With Industry 4.0, communications and cybersecurity cannot be viewed as isolated processes. To take full advantage of the opportunities that Industry 4.0 has to offer, manufacturers of all sizes will need to understand its capabilities and potential risks.
Let’s consider an example implementation of Industry 4.0 for a medium-sized manufacturer.
AthCo is a manufacturer of athletic apparel and has recently achieved rapid growth after the launch of its new athleisure collection. AthCo currently uses an Enterprise Resource Planning (ERP) system and a Customer Relationship Management (CRM) system. A great deal of data is produced from the ERP, CRM and the “back office,” including transaction information. This data allows AthCo to communicate internally and with its customers, suppliers and business partners. Even with all this data available, AthCo is struggling to predict outcomes on the factory floor. At first glance the factory appears to be running well, but there are some production issues that have come to light. Sewing machines often stop working with little or no warning, control systems produce errors at the time of production, and inaccurate production costs are stemming from data gathered across several systems. Businesses are complex and errors in data collection often stem from various systems measuring things differently.

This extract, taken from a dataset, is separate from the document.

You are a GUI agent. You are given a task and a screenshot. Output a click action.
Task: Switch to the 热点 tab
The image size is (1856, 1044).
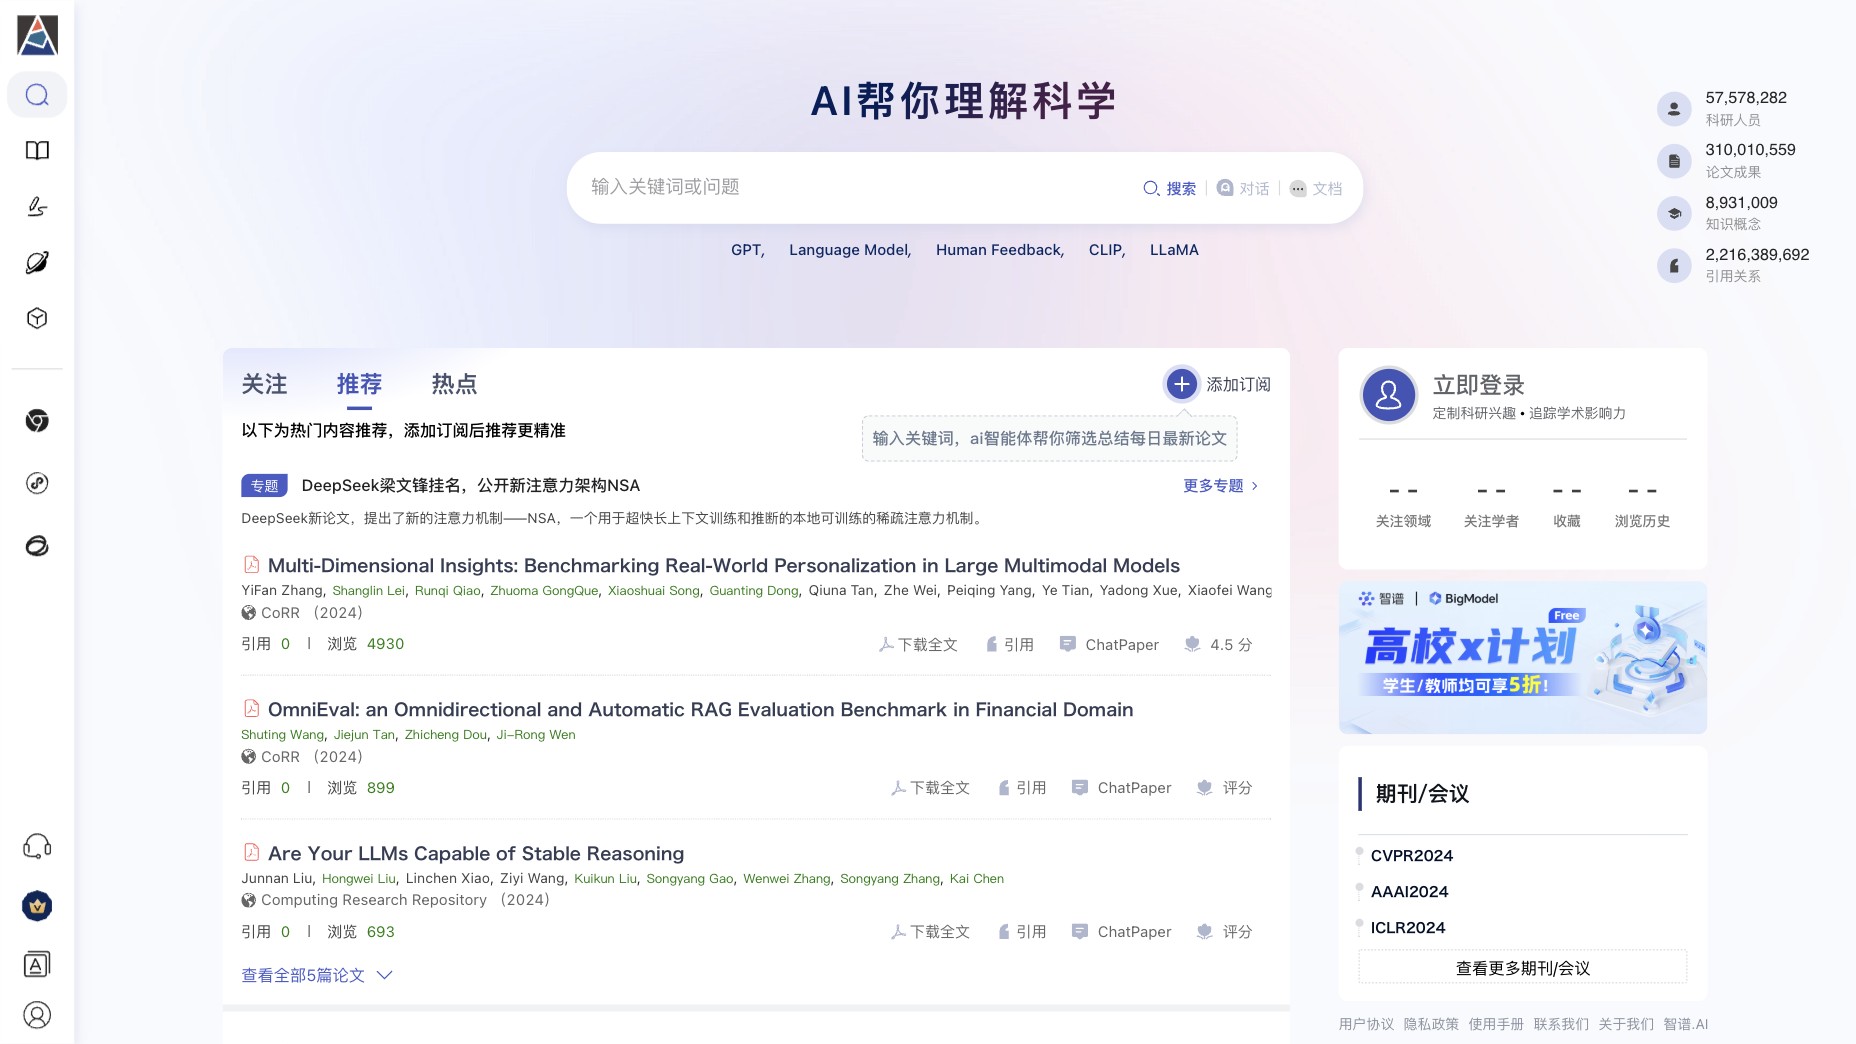click(x=454, y=384)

An Industry 4.0 approach will help AthCo achieve greater productivity and eliminate problems with machine failures and control systems. By adding sensors through the factory, AthCo could:
- Monitor production flow in real time.
- Reduce waste and product rework.
- Monitor inventory production.
Data collected by sensors could be sent to the cloud for analysis, helping to create predictive models and develop condition-based maintenance alerts.
Factory engineers could then reduce machine downtime and increase factory output by accurately predicting machine failures. Factory managers could monitor and manage the factory floor remotely. Variables such as temperature could be monitored to save energy and reduce overhead costs. Operational managers could use sensor data to view production line status and make necessary adjustments to manage costs. The research and development department could get insights into patterns from multiple clients, track equipment failures and reengineer problems for better factory performance. Field service managers could identify when to deploy resources for predictive maintenance, which would minimize equipment failures and equipment services costs.
Industry 4.0 would provide better use of data across all AthCo’s departments. Data would be presented in an easily digestible format, delivering actionable information and assisting in business modernization. It would allow for better communication both among internal departments and with customers and suppliers.
While the implementation of Industry 4.0 appears to solve many of AthCo’s production issues, new cybersecurity concerns may be introduced. The use of sensors and remote access may provide entry points for hackers, cybercriminals or industry competitors to gain access to AthCo’s systems. Before implementing new technologies, a cyber risk assessment should be performed to provide a full understanding of the company’s cybersecurity needs and capabilities. AthCo should understand the benefits and the potential cybersecurity risks implementing Industry 4.0 may introduce.